3. Go for whole grains. Cut your risk of diabetes and live longer with wholesome whole grains. Fibre keeps your blood sugar levels steady, and selenium boosts your body’s immune system.  Cook up brown rice, bulghur and quinoa. Trade in half the white flour for whole grain flour when making muffins, loaves, chapatti or naan. You may have to add more liquid to compensate.

4. Bake instead of frying. Keep extra fat in check and still enjoy your favourite foods. We love samosas and spring rolls at our house. Instead of frying, lightly brush on canola oil and bake them in the oven. Roast potatoes tossed with spices instead of bhaji-style frying in a pan.

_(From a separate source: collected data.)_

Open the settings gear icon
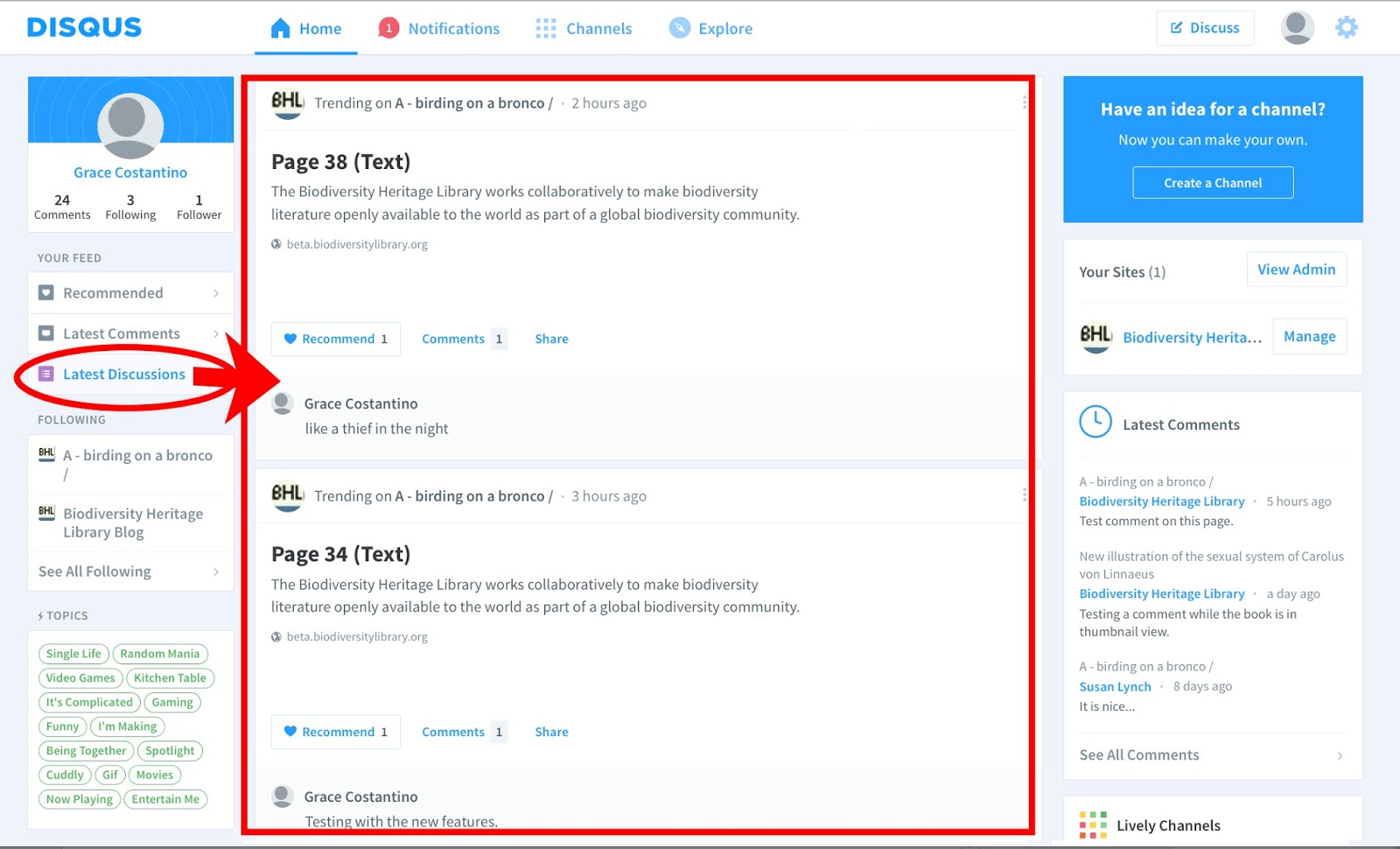The height and width of the screenshot is (849, 1400). click(1346, 28)
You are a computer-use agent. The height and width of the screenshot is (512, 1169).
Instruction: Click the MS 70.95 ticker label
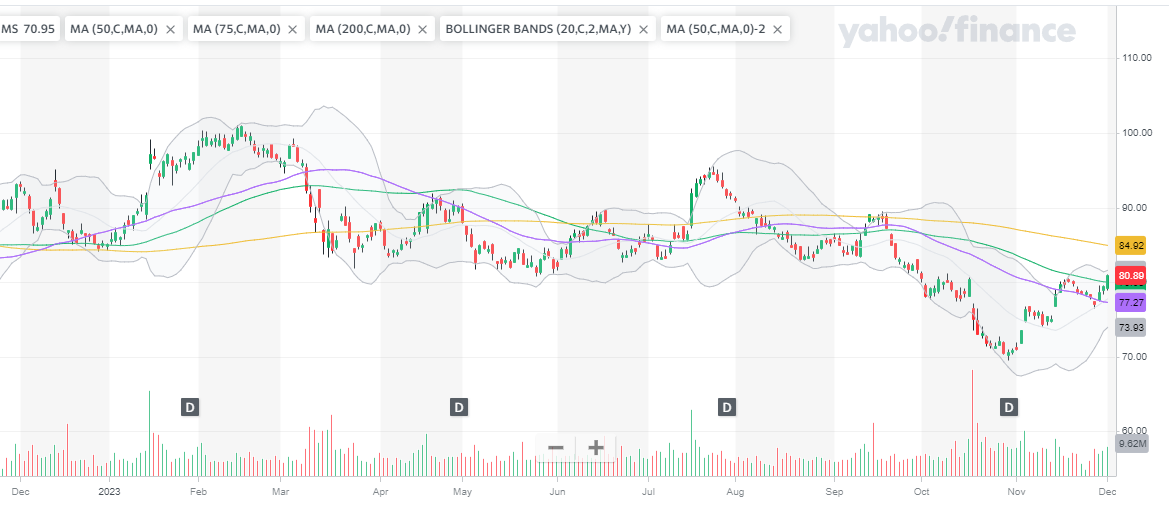[28, 30]
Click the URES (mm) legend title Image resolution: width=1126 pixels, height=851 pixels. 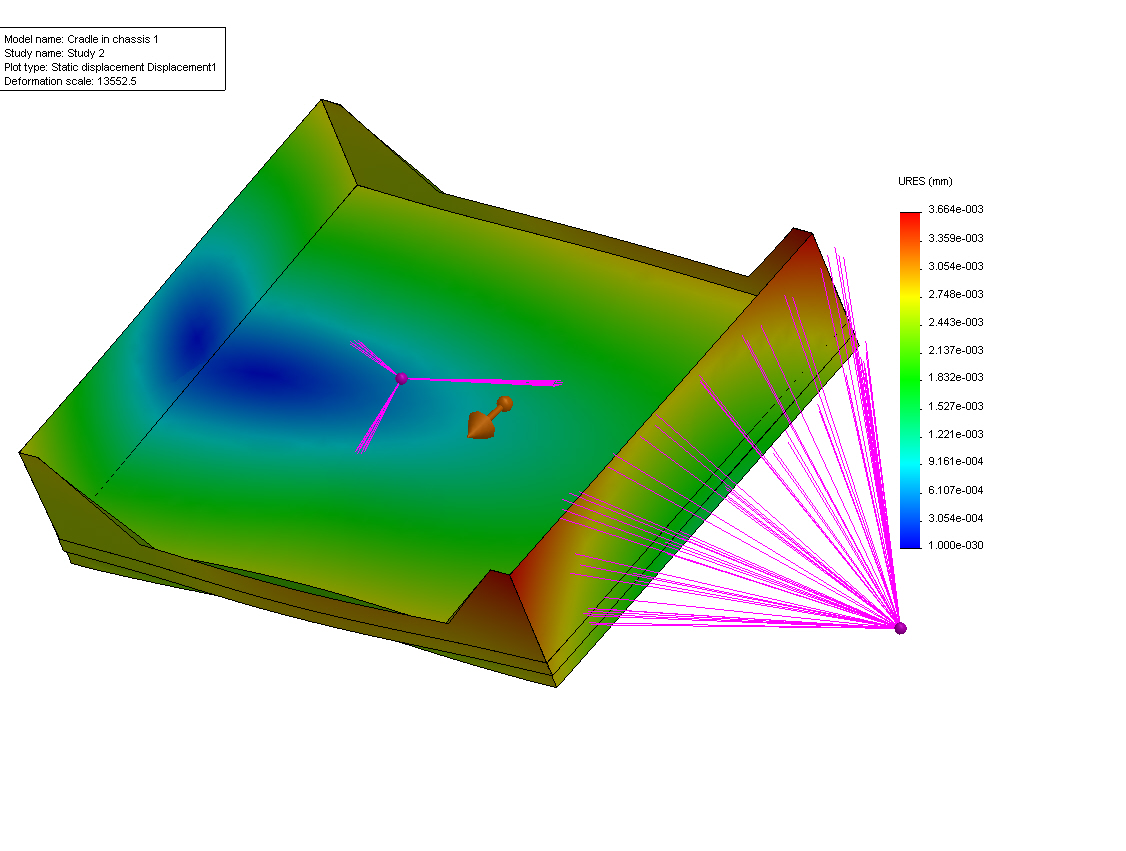(925, 181)
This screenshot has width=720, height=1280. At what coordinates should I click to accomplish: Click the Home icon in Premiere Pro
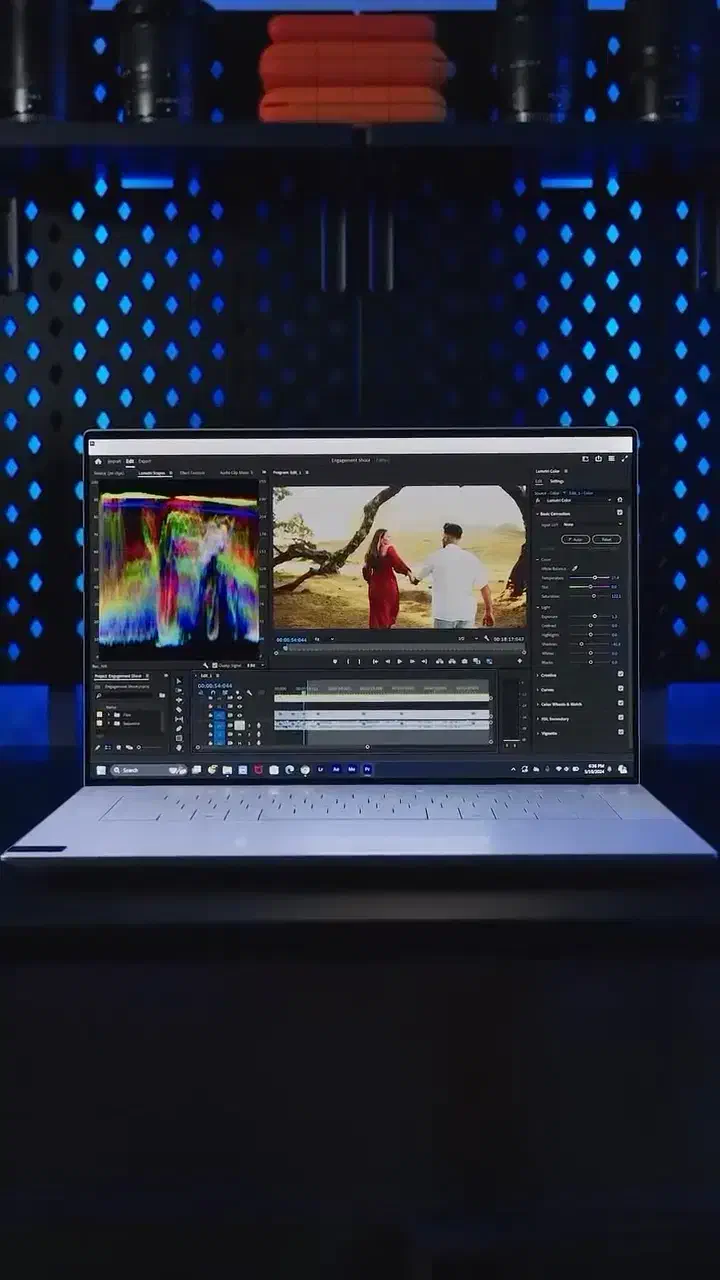pyautogui.click(x=98, y=461)
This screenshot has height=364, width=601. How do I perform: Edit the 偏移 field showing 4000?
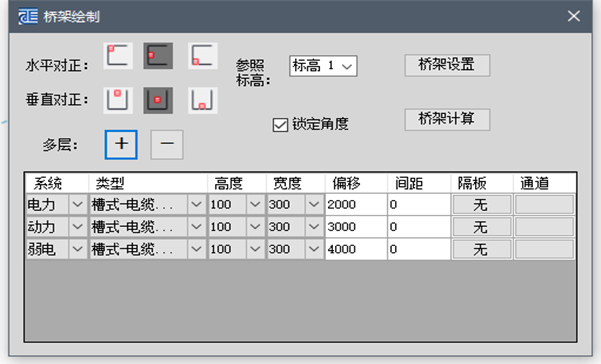[x=356, y=249]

bigstock-Chickpea-Curry-Dinner-251812165. Use less oil or butter. Just because olive oil is a healthier fat, keep in mind it has the same amount of calories as other fats. While many recipes call for more, I use about one tablespoon of oil for every 4 servings. When baking, sub in applesauce or pureed prunes for half the oil/butter.

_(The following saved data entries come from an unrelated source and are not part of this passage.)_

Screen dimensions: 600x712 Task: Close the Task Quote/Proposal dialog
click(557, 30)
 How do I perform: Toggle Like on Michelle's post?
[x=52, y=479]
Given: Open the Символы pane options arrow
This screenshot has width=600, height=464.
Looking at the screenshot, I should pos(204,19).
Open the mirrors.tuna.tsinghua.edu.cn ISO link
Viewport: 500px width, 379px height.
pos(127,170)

6. Dial down sugar. Eating too much sugar stresses your body’s ability to manage your levels of blood sugar. Reduce the amount of sugar in a recipe by one-third to one-half called for in a recipe.

7. Shake off the salt. Canadians eat twice as much salt (sodium) as our bodies need. Almost 80% of the salt in our diet comes from packaged and processed foods. Try to cook foods using fewer prepared foods. If you’re using “salty” ingredients in cooking (e.g. soy sauce, cheese, curry paste, broth, chutneys), you probably need very little or no salt. Taste your food before adding salt. Over time, your tastebuds will adapt to eating less salt.

 

Vegged up dal recipe (makes 4 servings)

This easy recipe is adapted from my mom’s delicious dal.

Ingredients:

  • ½ medium onion, diced
  • 1 tbsp canola oil
  • ¼ tsp each ground turmeric and ground coriander
  • 1/8 tsp cayenne pepper
  • 1 cup red lentils
  • 3 cups water
  • 1 tomato, diced
  • 2 tbsp fresh coriander (cilantro), chopped
  • ½ tsp salt (or to taste)
  • 1 cup frozen mixed vegetables, thawed
  • 1 green chili, whole (if you like extra spicy food, slice the chili)

 

Directions:

  1. Cook onion in oil over medium heat.
  2. Add spices. Stir for 1 minute.
  3. Add lentils. Mix well with the spices.
  4. Pour in water. Cover and cook for 10 minutes.
  5. Add tomatoes, fresh coriander and salt. Cook for 5 minutes.
  6. Blend using an immersion or regular blender.
  7. Add water, if needed, to desired thickness.
  8. Add frozen vegetables and green chili. Cook for 5 minutes.